*Document*
Yes. To fuck shit up, you don't even need a majority. To do something decent, you need a supermajority.
an ad that codes as visually fascist
In the end, I'm a single issue voter when it comes to Congress. I only want to know which party you're going to caucus with. Joe Manchin is a fine representative of West Virginia, and Hegar would be great for Texas.
"Visual fascism" is certainly a thing, but not a thing that seems to apply here. Was there anything in this ad that was fascist beyond the military theme? Is anything military-themed necessarily fascist? Is a military vocation inherently loathsome? I'd say no to all of the above.
Furthermore, the democratic (small "d") majority that I aim to be a part of definitely includes soldiers and people who find military service honorable.
Plus, when the civil war starts, we need somebody who knows what they're doing.
We see this with Nancy Pelosi calling out Maxine Waters regarding the harassment of Trump flunkies. Waters is fine with me; Pelosi is fine with me.
I am generally a Pelosi fan, but I hated her doing that a whole lot (Schumer did the same thing, and I'm not generally a Schumer fan). Waters was not unreasonable, and there's a real value to not breaking solidarity. Pelosi doesn't have to say intemperate things herself, but she shouldn't be condemning her own people unless they're really inexcusable.
43 is absolutely correct, and furthermore, there will be 100% batshit response by the rightwing to literally anything done by our side, because that is their entire playbook. There is never a good faith response from them, just kneejerk batshittiness.
Megan's point is to do the right thing, and not be deterred by the batshit response possibility. I'm just saying: it is a certainty, whether or not you do the right thing. (So you might as well do the right thing.)
less because the batshit response is unimportant, it can be a huge deal
That's not why. The reason is that we are letting other people's poor behavior control our own. That is hostage taking behavior and it can't be accommodated. If we do a thing and they go batshit crazy, they must then be held responsible for their batshitness. But predicting their batshitness, even accurately, doesn't impose responsibility on us not to do the important thing that pseudo-provokes them.

*Source material*

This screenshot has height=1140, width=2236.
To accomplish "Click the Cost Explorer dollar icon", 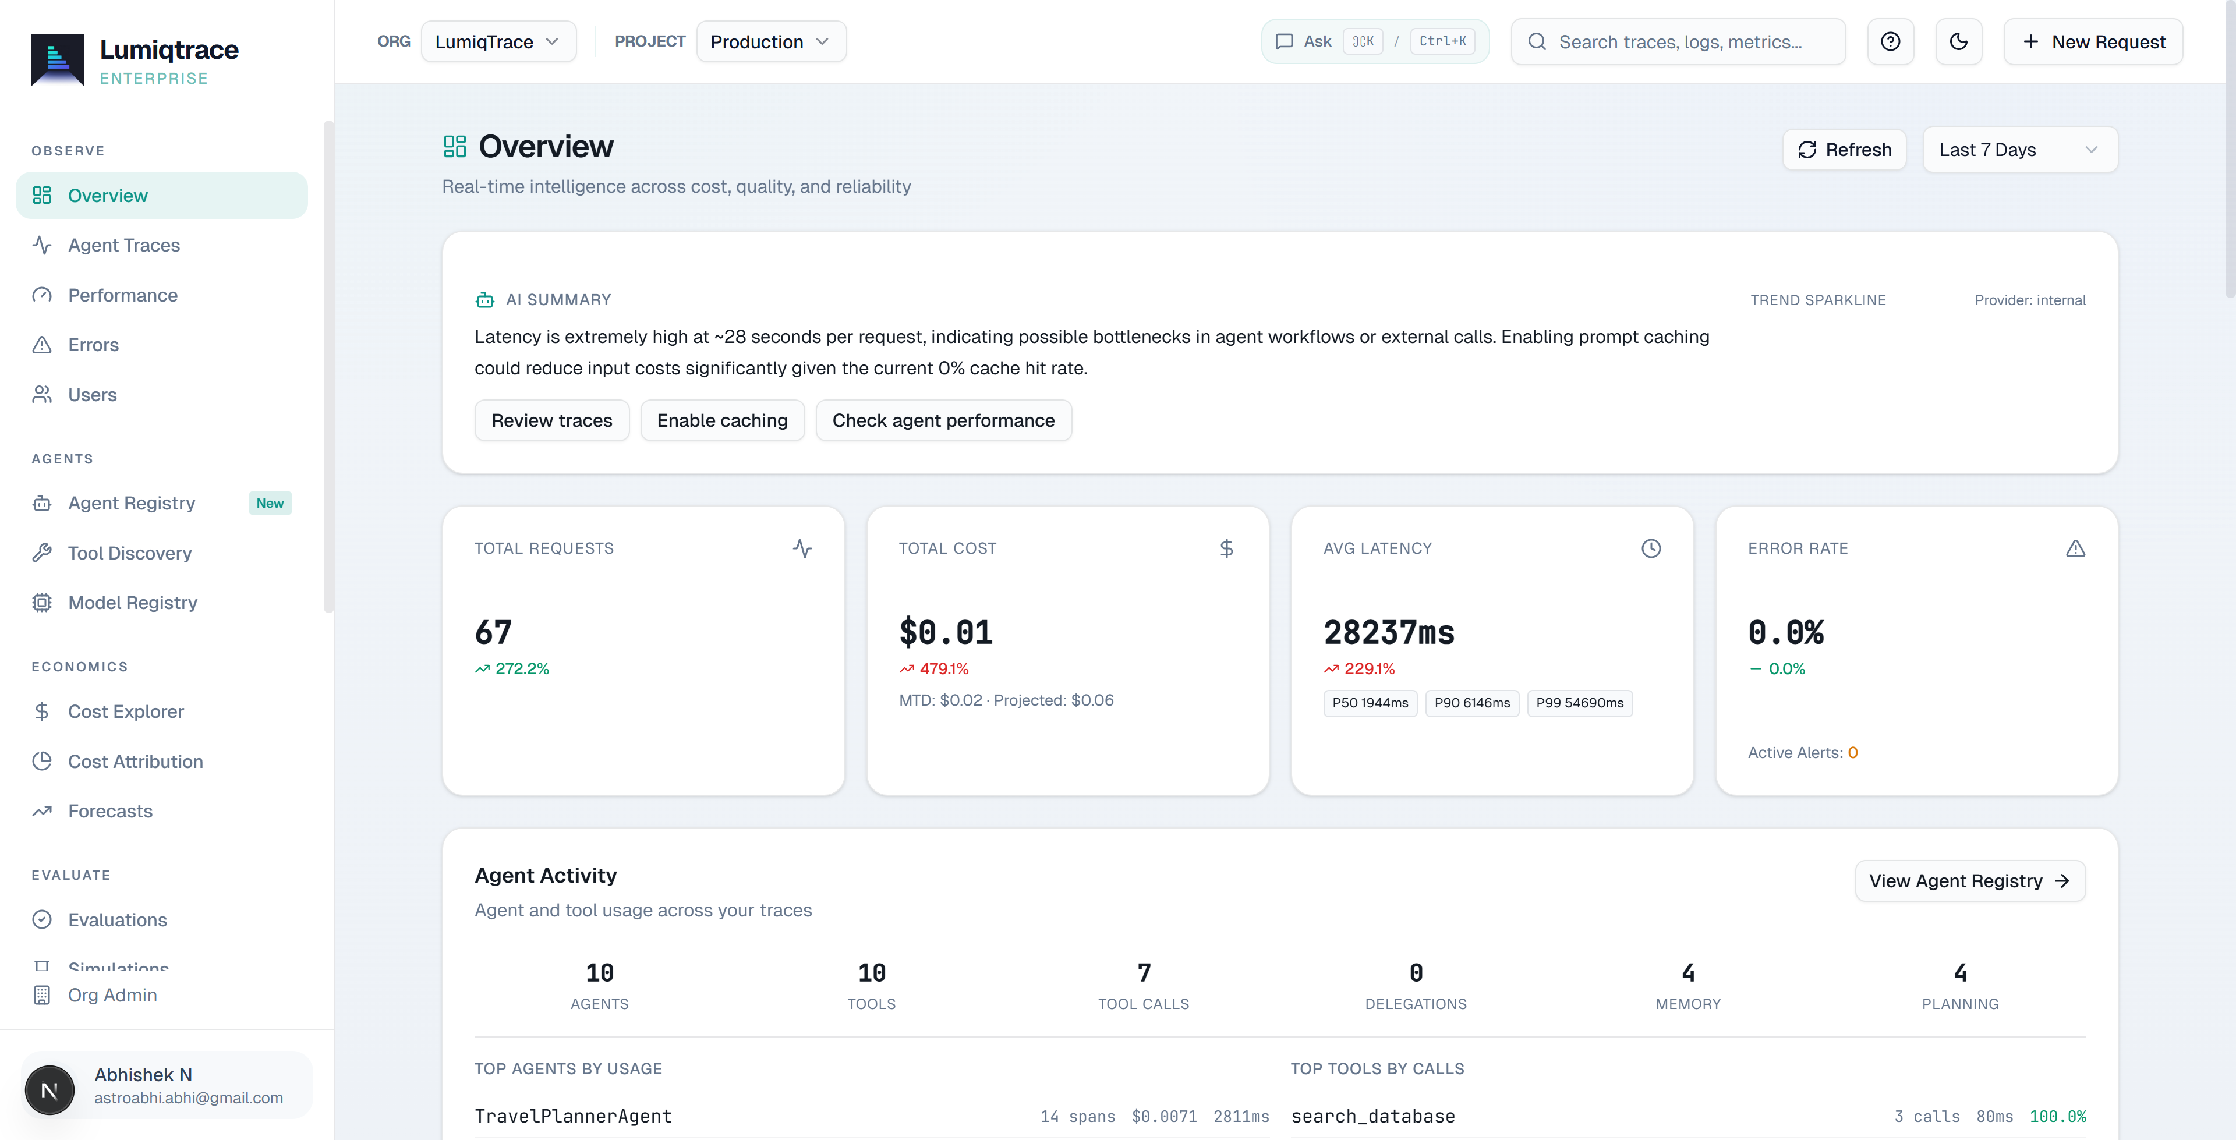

*Requirements*
[a] Reproduce the political comment thread word for word, starting with "We see this" and going on through "they're really inexcusable.".
[b] Extend the political comment thread past its final sentence, picking up right after that sentence.

*Results for the exercise*
[a]
We see this with Nancy Pelosi calling out Maxine Waters regarding the harassment of Trump flunkies. Waters is fine with me; Pelosi is fine with me.
I am generally a Pelosi fan, but I hated her doing that a whole lot (Schumer did the same thing, and I'm not generally a Schumer fan). Waters was not unreasonable, and there's a real value to not breaking solidarity. Pelosi doesn't have to say intemperate things herself, but she shouldn't be condemning her own people unless they're really inexcusable.

[b]
I am less principled than you are -- if a hostage taker has a gun to someone's head, I'm going to negotiate, even if that means being controlled by someone else's bad behavior. There's a point where the possibility of brains splattered on the wall overcomes my principles.
But in the case of political backlash, I don't think outcomes are predictable enough to reliably make that kind of calculation (that is, the backlash is predictable, but what happens as a result isn't), at which point I'll get principled about it again and advocate doing the right thing regardless.
I am generally a Pelosi fan, but I hated her doing that a whole lot
Here's Pelosi:
"In the crucial months ahead, we must strive to make America beautiful again. Trump's daily lack of civility has provoked responses that are predictable but unacceptable. As we go forward, we must conduct elections in a way that achieves unity from sea to shining sea."
And here is Waters:
And if you see anybody from that Cabinet in a restaurant, in a department store, at a gasoline station, you get out and you create a crowd. And you push back on them. And you tell them they're not welcome anymore, anywhere.
In keeping with the theme of 48.last, I don't see an American majority that excludes folks who agree with Pelosi here. "Predictable but unacceptable" is pretty tepid criticism, and it puts no constraint on me whatsoever. "Create a crowd" and "not welcome anymore, anywhere" is pretty hardcore -- really a straightforward threat of violence.
This is a redux of the Nazi-punching debate, and I am onboard with the punchers. But it's entirely okay with me if Rep. Pelosi leaves that task to us.
Counterpoint: "Create a crowd" and "not welcome anymore, anywhere" are not straightforward threats of violence, and being called "Predictable but unacceptable" is a pretty insulting and condescending form of criticism.
I am Ned. Saying that it is unacceptable for Waters to say "tell them they're not welcome anymore" seems to me to be a really unfortunate breach of solidarity. Waters was not calling for violence, she was calling for speech.
Pelosi doesn't have to join in Waters' rhetoric, but I'm very unhappy with her for condemning it.
I also thought Trump was unambiguously threatening violence:
She has just called for harm to supporters, of which there are many, of the Make America Great Again movement. Be careful what you wish for Max!
Maybe Trump thinks Waters would regret it if actual harm came to Trump supporters. Yeah, that must be it.
Remember that the context in which Waters was speaking was that Sanders had been politely and non-violently asked to leave a restaurant. That was the real-life conduct Waters was encouraging more of.
Trump, eh, nothing's coherent enough to be unambiguous. He looked to me to be falsely claiming that Waters had called for violence and wishing for violence against her in response, but I would t call anything clear.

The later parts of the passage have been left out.